Tumour mutations in long noncoding RNAs enhance cell fitness

Abstract

AbstractTumour DNA contains thousands of single nucleotide variants (SNVs) in non-protein-coding elements, yet their functional significance remains poorly understood. Amongst the most highly mutated elements are long noncoding RNAs (lncRNAs), functional transcripts known to play key roles in carcinogenesis. Here, we investigate whether mutations in lncRNAs can act as “drivers” that promote cancer cell fitness. We develop an integrative driver lncRNA discovery algorithm and apply it to single nucleotide variants (SNVs) from 2583 primary tumours and 3527 metastases to reveal 54 potential “driver lncRNAs”. Their relevance is supported by enrichment for previously-reported cancer genes, and by clinical and genomic features. Using knockdown and transgene overexpression experiments, we find that tumour SNVs in two novel lncRNAs can boost cell fitness. Driver analysis confirms a particularly high mutation rate in the iconic cancer lncRNA, NEAT1, whose functional significance has been debated in previous studies.
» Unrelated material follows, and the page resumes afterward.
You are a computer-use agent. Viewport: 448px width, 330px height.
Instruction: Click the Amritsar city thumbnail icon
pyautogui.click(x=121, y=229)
We apply in cellulo mutagenesis to identify discrete regions of NEAT1 where SNVs reproducibly increase cell proliferation in both cancerous and normal backgrounds. We show that mutations in the 5’ region of NEAT1 alter ribonucleoprotein assembly and boost the population of subnuclear paraspeckles, thus linking genetic mutations to cellular fitness. In summary, this work establishes function-altering somatic mutations in vulnerable lncRNA sites as a route by which cells acquire fitness during tumorigenesis. Such mutations may act by altering the composition of lncRNA-containing ribonucleoproteins.